_Passage fourni_.

La parole qui me porte et autres poèmes de Paul Valet, volume tout récemment paru dans la collection Poésie / Gallimard à l’initiative de Sophie Nauleau qui en signe la préface, sauve avec bonheur de l’oubli quatre de ses recueils édités dans les années 1960. Après la réédition d’autres textes du poète dans l’ouvrage Que pourrais-je vous donner de plus grand que mon gouffre ? sorti chez Le Dilettante en janvier dernier, Paul Valet réapparaît ainsi en ce premier semestre de l’année 2020 sur les tables – momentanément inaccessibles – de nos librairies.
« Je vous donne ma parole / Imprenable », avertit mystérieusement le poète. Sans prétendre nous emparer de son œuvre, tentons alors au moins d’ouvrir quelques pistes pour s’y frayer un chemin.

_Actions demandées_.
[a] Recopiez le passage sur Paul Valet de « La parole qui » à « de nos librairies. ».
[b] D'après le passage sur Paul Valet, qui signe la préface du volume La parole qui me porte et autres poèmes ?

_Entrées extraites_.
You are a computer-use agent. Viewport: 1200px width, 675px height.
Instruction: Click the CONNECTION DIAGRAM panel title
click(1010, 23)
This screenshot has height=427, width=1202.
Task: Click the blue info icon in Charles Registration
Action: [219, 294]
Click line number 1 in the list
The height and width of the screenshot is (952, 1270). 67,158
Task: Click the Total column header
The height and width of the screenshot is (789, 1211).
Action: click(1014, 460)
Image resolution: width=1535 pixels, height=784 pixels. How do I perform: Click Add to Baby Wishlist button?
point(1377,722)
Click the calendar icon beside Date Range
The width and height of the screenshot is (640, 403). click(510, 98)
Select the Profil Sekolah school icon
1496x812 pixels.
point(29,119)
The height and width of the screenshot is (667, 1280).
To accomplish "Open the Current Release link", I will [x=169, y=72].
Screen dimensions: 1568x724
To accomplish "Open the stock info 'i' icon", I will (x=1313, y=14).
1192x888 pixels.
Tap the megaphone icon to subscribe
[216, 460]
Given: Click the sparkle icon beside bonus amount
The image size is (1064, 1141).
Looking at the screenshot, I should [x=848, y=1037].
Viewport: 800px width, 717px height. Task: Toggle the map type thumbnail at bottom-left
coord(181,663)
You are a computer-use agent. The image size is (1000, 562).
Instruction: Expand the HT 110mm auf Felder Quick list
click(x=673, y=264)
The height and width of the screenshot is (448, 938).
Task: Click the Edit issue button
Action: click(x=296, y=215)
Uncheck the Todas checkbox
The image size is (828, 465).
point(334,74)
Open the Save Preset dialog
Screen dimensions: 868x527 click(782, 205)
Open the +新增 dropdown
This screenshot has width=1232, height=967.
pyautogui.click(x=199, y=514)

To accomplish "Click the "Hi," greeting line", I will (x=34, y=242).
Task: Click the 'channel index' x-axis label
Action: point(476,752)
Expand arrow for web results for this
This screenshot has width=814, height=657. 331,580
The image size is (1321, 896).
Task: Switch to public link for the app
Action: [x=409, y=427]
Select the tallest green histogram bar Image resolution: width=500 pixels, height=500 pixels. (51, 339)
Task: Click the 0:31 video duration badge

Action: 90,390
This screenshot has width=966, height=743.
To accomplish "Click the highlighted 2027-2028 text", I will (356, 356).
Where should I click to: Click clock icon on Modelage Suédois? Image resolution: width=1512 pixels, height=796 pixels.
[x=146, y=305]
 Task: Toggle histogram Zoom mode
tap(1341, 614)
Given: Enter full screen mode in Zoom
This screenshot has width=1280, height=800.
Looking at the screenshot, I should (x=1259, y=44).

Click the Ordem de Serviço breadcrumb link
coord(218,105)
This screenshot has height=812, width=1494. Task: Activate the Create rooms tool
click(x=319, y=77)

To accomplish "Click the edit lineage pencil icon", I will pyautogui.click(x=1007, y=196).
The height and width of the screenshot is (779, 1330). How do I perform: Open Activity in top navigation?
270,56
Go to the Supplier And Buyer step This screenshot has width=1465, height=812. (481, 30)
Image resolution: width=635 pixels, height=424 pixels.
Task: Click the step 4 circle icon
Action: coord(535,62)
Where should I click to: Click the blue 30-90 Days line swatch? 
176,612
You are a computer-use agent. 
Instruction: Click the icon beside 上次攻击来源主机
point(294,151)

_Réponses de l'exercice_.
[a]
La parole qui me porte et autres poèmes de Paul Valet, volume tout récemment paru dans la collection Poésie / Gallimard à l’initiative de Sophie Nauleau qui en signe la préface, sauve avec bonheur de l’oubli quatre de ses recueils édités dans les années 1960. Après la réédition d’autres textes du poète dans l’ouvrage Que pourrais-je vous donner de plus grand que mon gouffre ? sorti chez Le Dilettante en janvier dernier, Paul Valet réapparaît ainsi en ce premier semestre de l’année 2020 sur les tables – momentanément inaccessibles – de nos librairies.

[b] Sophie Nauleau